COSC 1435 Lab 6

Purpose: This lab is to look at how to manipulate numbers, by developing a program that allows the input of two fractions, and then the addition and multiplication of those two fractions.

Due: Beginning of class, March 18, 2013

Requirements: Do the following:

1. This lab focuses on fractions. Write a program that inputs two fractions (a numerator and a denominator for each). The program should work properly for all fractions, except those that have a zero in either denominator. If the user enters 0 in a denominator, give an error message and exit the program. You will then use these two fractions to do the following:

• Add the two fractions together and give the resulting fraction and the decimal equivalent. Remember that you can only add fractions that have the same denominator and for this lab you may just multiple the two denominator together (make sure you appropriately multiply the numerators), to give a common denominator, without worrying about the least common denominator. If the two fractions that were entered were 9/13 and 7/12 the output would be shown as both 199/156 and 1.2756.
• Multiply the two fractions together and give the resulting fraction and the decimal equivalent. If the two fractions that were entered were 2/9 and 6/3 the output would be 12/27 and 0.4444

You program does not need to reduce the result or handle improper fractions (you can do this for bonus points).

Hints:

• Complete pseudocode to develop your design of how to solve this problem, before you start coding. Run several test values through your design to make sure it works properly.
• Use all integer variables for your fractions. You will need integer variables to store the numerator and denominator of each input fraction, the numerator and denominator for the two fractions after the common denominator is found, and for the numerator and denominator for the result of the operations.
• You will need one floating point variable near the end of each process which you use for a floating point divide to find the floating point equivalent of your fraction. If you use floating point variables in the addition and/or multiplication of the fractions, your answers will be wrong.

2. One of the key focuses of this program is on the user interface. Make sure both your input and output are clearly labeled so an untrained user can understand what occurred. As a minimum after the input is complete, your program should show the two fractions being added and multiplied, the resulting fraction (numerator and denominator), and the decimal equivalent. Use the output formatting tools to give consistent output. It is possible to make this output look very nice by using the formatting tools.

For example, this file contains acceptable output, which can be much improved:

3. Make sure your program is properly documented and good programming standards are followed, including properly type casting conversions between variable types.

4. Try your program with a variety of input values, to determine it works properly, including positive and negative numbers in the numerator and denominator. The output you provide should demonstrate your program being run multiple times using all types of inputs.

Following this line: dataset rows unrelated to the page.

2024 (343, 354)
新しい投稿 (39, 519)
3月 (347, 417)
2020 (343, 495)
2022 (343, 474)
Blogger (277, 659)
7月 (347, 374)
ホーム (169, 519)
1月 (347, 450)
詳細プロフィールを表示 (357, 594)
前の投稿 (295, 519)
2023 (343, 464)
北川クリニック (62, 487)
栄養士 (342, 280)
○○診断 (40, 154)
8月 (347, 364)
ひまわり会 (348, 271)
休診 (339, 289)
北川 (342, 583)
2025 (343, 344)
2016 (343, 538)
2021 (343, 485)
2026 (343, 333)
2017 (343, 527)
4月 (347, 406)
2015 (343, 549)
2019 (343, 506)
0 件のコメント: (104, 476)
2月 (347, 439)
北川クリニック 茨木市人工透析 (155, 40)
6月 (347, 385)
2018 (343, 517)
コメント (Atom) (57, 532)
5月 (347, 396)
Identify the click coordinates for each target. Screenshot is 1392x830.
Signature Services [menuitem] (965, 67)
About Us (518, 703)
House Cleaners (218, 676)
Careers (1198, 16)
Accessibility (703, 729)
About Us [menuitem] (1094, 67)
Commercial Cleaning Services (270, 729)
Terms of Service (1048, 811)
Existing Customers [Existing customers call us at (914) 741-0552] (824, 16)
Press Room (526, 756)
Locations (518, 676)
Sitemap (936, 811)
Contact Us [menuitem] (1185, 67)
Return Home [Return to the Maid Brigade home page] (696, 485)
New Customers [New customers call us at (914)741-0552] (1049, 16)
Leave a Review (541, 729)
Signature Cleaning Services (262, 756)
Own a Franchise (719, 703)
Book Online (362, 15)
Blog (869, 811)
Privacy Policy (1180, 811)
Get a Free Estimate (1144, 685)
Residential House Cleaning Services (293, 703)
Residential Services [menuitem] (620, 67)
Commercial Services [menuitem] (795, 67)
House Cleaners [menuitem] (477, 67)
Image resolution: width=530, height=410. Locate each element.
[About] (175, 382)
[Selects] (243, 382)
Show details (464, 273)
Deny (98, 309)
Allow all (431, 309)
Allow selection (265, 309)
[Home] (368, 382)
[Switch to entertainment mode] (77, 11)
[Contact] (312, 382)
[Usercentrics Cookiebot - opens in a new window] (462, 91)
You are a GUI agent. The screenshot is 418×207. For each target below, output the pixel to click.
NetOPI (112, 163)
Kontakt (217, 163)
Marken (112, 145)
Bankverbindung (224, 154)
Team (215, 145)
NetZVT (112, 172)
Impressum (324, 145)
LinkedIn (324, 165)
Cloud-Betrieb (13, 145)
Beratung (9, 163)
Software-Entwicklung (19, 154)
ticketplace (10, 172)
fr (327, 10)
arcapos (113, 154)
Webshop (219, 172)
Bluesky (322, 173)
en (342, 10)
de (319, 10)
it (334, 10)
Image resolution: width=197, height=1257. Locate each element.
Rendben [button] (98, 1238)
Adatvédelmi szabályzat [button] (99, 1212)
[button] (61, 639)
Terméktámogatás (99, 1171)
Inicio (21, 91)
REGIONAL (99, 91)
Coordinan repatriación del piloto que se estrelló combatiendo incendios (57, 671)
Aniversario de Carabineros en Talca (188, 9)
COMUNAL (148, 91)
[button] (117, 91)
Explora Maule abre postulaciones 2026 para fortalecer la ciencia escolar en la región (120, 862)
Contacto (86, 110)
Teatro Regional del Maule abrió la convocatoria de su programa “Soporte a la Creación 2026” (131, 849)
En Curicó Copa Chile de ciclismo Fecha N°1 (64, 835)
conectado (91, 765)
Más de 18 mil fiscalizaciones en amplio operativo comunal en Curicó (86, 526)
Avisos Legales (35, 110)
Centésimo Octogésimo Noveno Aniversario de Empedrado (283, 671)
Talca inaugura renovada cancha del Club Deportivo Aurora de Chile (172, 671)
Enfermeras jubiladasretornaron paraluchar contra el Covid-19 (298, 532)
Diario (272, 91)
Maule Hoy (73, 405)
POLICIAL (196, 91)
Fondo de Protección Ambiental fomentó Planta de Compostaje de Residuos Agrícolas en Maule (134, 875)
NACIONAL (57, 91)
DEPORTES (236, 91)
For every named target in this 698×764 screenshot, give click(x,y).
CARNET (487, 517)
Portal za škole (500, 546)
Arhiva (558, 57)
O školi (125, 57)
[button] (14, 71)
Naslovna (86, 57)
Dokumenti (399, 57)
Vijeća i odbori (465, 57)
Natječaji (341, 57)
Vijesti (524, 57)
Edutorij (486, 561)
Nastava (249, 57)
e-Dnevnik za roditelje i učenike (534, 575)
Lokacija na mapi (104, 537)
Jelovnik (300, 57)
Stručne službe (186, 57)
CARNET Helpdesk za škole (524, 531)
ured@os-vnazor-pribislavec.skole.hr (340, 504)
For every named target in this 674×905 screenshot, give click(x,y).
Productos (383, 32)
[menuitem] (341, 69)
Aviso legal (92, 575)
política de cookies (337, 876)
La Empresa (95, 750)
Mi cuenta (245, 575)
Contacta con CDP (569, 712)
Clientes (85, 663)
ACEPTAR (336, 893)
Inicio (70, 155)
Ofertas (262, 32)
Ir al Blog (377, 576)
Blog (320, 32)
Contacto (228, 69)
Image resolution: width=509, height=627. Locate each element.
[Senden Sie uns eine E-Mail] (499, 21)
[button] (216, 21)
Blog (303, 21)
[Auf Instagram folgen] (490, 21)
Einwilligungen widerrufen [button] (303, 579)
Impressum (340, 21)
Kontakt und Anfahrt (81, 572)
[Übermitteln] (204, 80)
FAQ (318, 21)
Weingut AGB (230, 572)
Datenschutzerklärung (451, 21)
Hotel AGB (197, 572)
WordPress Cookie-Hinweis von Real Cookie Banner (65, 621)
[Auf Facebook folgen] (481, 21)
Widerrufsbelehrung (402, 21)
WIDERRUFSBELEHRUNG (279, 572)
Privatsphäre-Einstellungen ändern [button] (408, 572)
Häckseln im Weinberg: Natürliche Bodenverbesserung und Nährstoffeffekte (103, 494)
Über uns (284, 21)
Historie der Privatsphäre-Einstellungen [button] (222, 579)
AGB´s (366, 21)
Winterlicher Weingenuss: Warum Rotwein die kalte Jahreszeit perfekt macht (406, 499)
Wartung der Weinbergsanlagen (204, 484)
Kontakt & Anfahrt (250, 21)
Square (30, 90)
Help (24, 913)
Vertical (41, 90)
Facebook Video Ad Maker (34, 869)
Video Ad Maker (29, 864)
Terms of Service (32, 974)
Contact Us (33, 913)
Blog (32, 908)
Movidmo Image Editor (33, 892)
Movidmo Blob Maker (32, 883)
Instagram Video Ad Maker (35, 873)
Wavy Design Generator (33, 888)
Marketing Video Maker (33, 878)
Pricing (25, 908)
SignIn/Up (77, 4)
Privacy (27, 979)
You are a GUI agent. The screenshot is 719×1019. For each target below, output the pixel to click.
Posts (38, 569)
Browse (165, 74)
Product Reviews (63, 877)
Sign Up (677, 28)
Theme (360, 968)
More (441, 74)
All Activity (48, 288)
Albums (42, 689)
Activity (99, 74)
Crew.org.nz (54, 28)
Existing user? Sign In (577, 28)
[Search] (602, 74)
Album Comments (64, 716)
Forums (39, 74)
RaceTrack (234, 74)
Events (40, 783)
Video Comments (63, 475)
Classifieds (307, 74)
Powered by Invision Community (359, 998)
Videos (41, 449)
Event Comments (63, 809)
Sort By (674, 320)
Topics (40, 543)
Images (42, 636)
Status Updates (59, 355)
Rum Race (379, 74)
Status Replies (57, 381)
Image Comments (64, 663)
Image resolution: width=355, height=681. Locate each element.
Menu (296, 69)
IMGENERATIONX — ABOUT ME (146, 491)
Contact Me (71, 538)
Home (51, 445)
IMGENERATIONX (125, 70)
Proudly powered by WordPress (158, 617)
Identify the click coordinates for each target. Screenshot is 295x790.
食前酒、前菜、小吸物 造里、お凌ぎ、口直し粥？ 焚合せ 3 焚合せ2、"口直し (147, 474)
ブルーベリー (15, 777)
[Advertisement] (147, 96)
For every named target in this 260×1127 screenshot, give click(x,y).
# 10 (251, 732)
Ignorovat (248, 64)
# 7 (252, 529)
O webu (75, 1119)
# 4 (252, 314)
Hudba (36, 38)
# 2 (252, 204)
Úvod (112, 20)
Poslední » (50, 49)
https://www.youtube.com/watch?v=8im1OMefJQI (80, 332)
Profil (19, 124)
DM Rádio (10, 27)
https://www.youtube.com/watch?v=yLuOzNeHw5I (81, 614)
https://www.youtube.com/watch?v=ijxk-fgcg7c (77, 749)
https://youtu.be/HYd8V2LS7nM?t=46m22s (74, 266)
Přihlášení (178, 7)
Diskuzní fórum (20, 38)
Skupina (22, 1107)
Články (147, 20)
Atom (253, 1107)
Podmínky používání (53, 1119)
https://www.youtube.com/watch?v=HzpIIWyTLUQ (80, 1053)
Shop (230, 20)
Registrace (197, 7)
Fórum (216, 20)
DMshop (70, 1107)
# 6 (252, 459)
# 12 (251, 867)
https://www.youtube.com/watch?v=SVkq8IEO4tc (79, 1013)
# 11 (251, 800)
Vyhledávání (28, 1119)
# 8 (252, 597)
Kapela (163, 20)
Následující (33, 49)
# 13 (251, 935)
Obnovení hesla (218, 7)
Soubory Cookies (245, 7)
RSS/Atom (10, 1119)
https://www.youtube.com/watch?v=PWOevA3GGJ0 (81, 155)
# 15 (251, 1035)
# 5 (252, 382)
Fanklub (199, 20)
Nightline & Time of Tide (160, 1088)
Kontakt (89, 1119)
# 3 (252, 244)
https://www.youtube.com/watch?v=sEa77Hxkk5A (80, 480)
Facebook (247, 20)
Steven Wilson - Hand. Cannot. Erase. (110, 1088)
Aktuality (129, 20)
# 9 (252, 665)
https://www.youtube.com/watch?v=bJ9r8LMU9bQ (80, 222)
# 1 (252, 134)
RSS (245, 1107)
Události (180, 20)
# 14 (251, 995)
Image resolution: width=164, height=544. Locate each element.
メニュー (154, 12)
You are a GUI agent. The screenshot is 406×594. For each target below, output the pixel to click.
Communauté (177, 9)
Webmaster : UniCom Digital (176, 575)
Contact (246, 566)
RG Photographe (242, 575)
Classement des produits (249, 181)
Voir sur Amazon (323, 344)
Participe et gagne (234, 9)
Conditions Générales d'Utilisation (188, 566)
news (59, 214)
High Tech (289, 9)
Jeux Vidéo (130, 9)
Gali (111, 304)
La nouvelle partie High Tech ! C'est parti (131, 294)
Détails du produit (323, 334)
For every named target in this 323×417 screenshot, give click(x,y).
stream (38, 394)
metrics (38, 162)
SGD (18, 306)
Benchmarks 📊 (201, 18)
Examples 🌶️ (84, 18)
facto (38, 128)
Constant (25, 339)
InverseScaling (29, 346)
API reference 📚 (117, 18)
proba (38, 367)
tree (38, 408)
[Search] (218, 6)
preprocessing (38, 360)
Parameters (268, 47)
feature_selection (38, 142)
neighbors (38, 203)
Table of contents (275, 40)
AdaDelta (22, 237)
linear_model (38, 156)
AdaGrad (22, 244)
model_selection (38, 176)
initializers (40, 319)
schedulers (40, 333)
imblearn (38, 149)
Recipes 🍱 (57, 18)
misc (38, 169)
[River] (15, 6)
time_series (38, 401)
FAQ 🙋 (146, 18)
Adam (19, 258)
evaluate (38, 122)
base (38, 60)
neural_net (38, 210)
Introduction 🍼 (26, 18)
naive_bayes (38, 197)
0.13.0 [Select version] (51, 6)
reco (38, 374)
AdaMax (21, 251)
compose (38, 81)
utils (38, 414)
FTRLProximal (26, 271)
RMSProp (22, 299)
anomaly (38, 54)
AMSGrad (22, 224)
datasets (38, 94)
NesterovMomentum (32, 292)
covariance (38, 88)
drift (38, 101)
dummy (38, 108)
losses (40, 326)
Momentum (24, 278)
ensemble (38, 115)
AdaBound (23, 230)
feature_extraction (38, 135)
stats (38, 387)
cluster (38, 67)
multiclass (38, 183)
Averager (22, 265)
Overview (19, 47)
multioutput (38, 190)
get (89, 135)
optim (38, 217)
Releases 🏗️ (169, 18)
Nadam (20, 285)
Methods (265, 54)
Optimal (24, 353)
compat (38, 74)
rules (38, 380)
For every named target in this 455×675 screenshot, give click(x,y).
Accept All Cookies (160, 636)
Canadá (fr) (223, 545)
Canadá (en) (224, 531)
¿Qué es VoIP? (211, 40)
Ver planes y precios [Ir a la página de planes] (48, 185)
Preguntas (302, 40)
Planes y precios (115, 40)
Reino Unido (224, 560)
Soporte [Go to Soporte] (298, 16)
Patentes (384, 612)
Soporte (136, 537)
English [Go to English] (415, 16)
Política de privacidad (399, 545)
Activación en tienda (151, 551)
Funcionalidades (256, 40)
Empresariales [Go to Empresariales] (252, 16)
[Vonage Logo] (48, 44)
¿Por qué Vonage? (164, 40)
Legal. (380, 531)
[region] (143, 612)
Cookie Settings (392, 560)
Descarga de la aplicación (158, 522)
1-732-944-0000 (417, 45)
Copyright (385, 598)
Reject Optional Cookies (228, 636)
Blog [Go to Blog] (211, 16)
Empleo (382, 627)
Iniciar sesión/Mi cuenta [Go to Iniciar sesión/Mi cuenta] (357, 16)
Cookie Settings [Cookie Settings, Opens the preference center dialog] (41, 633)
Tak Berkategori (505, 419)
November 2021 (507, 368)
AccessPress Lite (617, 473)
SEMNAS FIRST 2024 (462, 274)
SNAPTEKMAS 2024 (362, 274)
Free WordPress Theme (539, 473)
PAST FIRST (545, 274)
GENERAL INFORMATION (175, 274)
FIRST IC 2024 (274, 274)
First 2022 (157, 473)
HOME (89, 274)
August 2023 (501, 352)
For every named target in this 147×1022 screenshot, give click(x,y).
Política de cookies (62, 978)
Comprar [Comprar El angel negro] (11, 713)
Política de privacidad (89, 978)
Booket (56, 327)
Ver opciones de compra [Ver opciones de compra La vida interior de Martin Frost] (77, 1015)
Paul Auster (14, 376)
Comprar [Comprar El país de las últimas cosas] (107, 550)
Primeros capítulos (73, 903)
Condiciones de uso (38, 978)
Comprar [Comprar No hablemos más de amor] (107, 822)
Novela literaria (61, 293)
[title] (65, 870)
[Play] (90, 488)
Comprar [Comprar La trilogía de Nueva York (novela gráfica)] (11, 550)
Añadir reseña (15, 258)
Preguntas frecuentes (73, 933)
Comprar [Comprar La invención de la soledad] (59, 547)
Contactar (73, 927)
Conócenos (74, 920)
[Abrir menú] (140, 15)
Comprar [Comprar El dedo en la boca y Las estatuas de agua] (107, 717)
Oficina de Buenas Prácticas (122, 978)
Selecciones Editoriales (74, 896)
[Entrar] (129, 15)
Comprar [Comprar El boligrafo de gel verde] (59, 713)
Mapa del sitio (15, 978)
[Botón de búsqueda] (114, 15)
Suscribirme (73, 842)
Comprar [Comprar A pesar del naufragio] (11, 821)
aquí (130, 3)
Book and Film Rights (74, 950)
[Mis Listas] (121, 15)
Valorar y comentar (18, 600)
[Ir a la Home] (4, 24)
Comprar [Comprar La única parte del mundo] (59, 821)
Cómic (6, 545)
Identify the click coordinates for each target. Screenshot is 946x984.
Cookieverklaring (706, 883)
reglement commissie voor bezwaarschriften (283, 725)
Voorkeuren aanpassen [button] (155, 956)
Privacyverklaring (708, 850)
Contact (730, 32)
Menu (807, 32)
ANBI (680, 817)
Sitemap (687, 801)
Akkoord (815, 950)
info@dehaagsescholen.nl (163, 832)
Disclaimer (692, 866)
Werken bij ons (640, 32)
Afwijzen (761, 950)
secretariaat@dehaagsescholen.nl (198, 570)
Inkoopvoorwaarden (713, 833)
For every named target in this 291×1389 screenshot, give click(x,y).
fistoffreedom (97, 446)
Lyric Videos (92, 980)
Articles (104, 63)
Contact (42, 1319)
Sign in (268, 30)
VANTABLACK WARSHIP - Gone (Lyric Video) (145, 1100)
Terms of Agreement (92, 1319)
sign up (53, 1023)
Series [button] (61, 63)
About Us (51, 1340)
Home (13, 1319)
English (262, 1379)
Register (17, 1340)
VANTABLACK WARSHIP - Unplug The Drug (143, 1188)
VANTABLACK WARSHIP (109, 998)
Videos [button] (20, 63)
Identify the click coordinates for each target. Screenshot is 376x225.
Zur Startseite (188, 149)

5. This lab requires a lab report/documentation package. All of these items are not typically in the same file (source code and sample output should definitely be in their own files), but the main lab report file must reference each item by name. Here is a sample lab report. The main lab report must either be a text file (with a .txt extension) or a Microsoft Word file (with a .doc extension). The lab report must includes the following or references (the file name that was attached to the mail) to the following information:

• Purpose of this program.
• Pseudocode (this will probably be in two version, before coding and a revised version after coding/debugging)
• Program source code
• Program output, with sample data
• What problems/successes did you have with this program?
• An estimate of how much time you spent working on this lab

6. Bonus: Include code to handle reducing fractions and improper fractions. The instructor and lab assistants will assist you in these techniques, since the syntax required for these operations has not yet been discussed in class.

Program Submission. You will be submitting this lab via Blackboard. The teaching assistant will provide further instructions on how to accomplish this. Prepare the following:

• Your program source code. This file should be called lab06***.cpp, where the *** is replaced with your initials.
• A copy of your program output saved as a file. This file should be called lab06***.txt, where the *** is replaced with your initials. The .txt signifies that this is an ASCII text file.
• A lab report as described above. The lab report may be in a Microsoft Word document, with a .doc suffix or an ASCII text file with a .txt suffix. Make sure it contains all of the required items. This file should be called either lab06***doc.txt for a text file or lab06***doc.doc for a Microsoft Word file, where the *** is replaced with your initials.

Submit via blackboard following the instructions given during the lab

Grading Criteria: 100 points available for this lab. 20 bonus points for item 6.

• The lab will be graded using this grading criteria. The points will then be scaled to the available points.
• Here is a C++ style guide from Dr. Fernandez that should assist you in coding your program. Style guide.
• 100 points if all of the above requirements are met.